When configuring applications on fresh and clean developer laptops, it’s common to constantly run into issues getting the configurations and dependencies just right time after time.
Everybody's computer is configured differently. Meet Joe and Sarah, two developers sitting next to each other. Joe has been developing for years on the same laptop, and Sarah just got a brand new laptop. She will clone the code, and try to run it according to the instructions written by Joe, and she’ll run into roadblock after roadblock. She might be missing dependencies. Joe’s machine may be relying on specific libraries and binaries that Sarah simply doesn’t have installed yet. Hours later Sarah might have the setup right, but it may never reproduce Joe’s laptop, which may also not match the environment that the application will ultimately be released onto.
Docker is a packaging software that allows you to produce a single container image that can be downloaded and run anywhere, on any platform - so long as that server or workstation can run Docker.
In the example above, you would create a single file - a Dockerfile
, which describes to Docker everything it needs to do in order to run and package your Django, Plone, or other application across multiple platforms consistently. You will always have the right document conversion libraries, image conversion libraries, JSON tools, or any of the libraries that Python may not be handling for you out of the box within this Dockerfile
.
Docker builds an image that will run in a container on Linux, so, whether you’re running on Mac, Windows or Linux, you’re always running this container in its own sandbox. And if you are using Linux or WSL2 on Windows, it will be able to run your containers without the overhead of a virtual machine (VM). For other platforms such as MacOS and Windows, it will run your containers inside of a VM for you.
Essentially, it downloads the container image onto your machine, then they launch into Docker Engine as a container. We like to think of it as a jail, or a chrooted environment that can operate securely and independently of any other applications running on the same server.
There’s a little bit of overhead that goes into putting a Docker container image together properly. Expect to get a little turned around on your first go of implementing Docker into your workflow. Here’s to get you started:
Someone took the time to create fantastic documentation about Docker and how you can leverage their tools. So don’t try to reinvent the wheel. Docker has a lot of features and functionality built in, so we highly recommend taking the time to read and understand the full power Docker can offer you.
There is an understanding of Docker that needs to happen before you can take your giant monolithic enterprise application and turn it into a fully Dockerized app. Take it slow and don’t shoehorn your app in there: it becomes a pain to maintain and service, just like it is in your current app’s state.
Instead, remember the Unix philosophy that originated with Ken Thompson and Dennis Ritchie: “make each program do one thing well”. This definitely applies here: do build your application (or image) to do ONE thing. After that, you can compose your full application out of many of these building blocks. This allows you to split up the release cycle, track dependencies more easily, and enjoy fewer highly coupled dependencies overall. You are going to be less likely to break the entire application this way, as opposed to building one giant monolithic tool.

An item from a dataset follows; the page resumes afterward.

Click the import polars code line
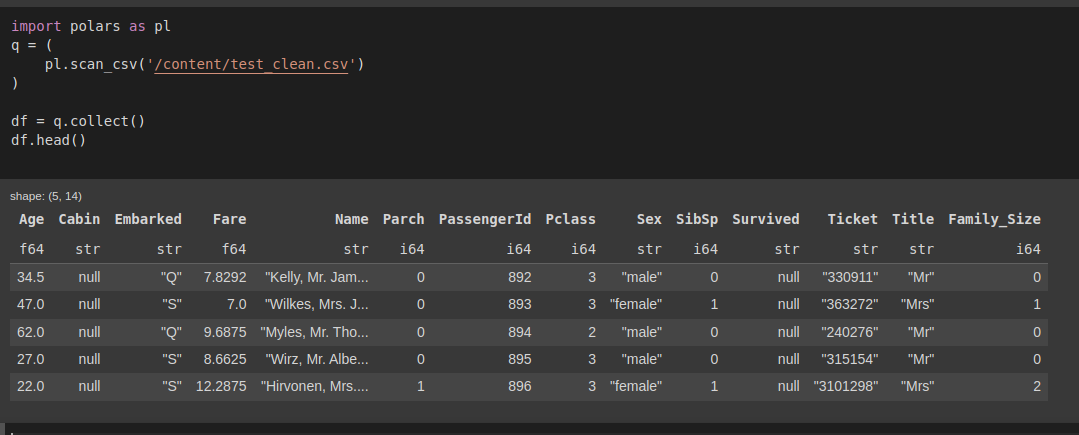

Don’t waste space placing a full blown Ubuntu image (with your application inside) into a Docker container. Instead, you’ll want to try deploying an Alpine Linux image or a Slim Edition of Debian, add your application into it, and then deploy. That’ll put you in the 10s to 100s of MB instead of the GBs. Leverage intermediate build images, copy the result of that build onto a new image to keep image sizes down and deploy/scale quickly across the network.
This goes along with #3, but is worth mentioning again. Don’t be sloppy and leave all of the build tools in a container. From a security standpoint, if your image doesn’t contain all the build tools, it will be more difficult to exploit and build malicious applications into your container because those tools aren’t present. Keeping your images small also means that deploy times will be faster as your application scales or is released many times a day.
It’s a good idea to copy what others have done. A reference application that uses Docker that we highly recommend checking out is the Python Packaging Authority’s Warehouse project (it powers PyPI!) They’ve truly put a lot of thought into the components, files and information in their Docker files. They have a great example using Docker Compose, which basically says: you’ve got 11 different services, here’s how they line up, here’s how they talk to each other.
This is a well-documented application, so it is simple to get started. They have enabled anyone to easily contribute to this open source project. You can get started by cloning the repository, type a couple of make commands and you’re off to the races. Doing this work by hand would have resulted in days of setting up and getting everything just right on your workstation to even get started on the Warehouse project.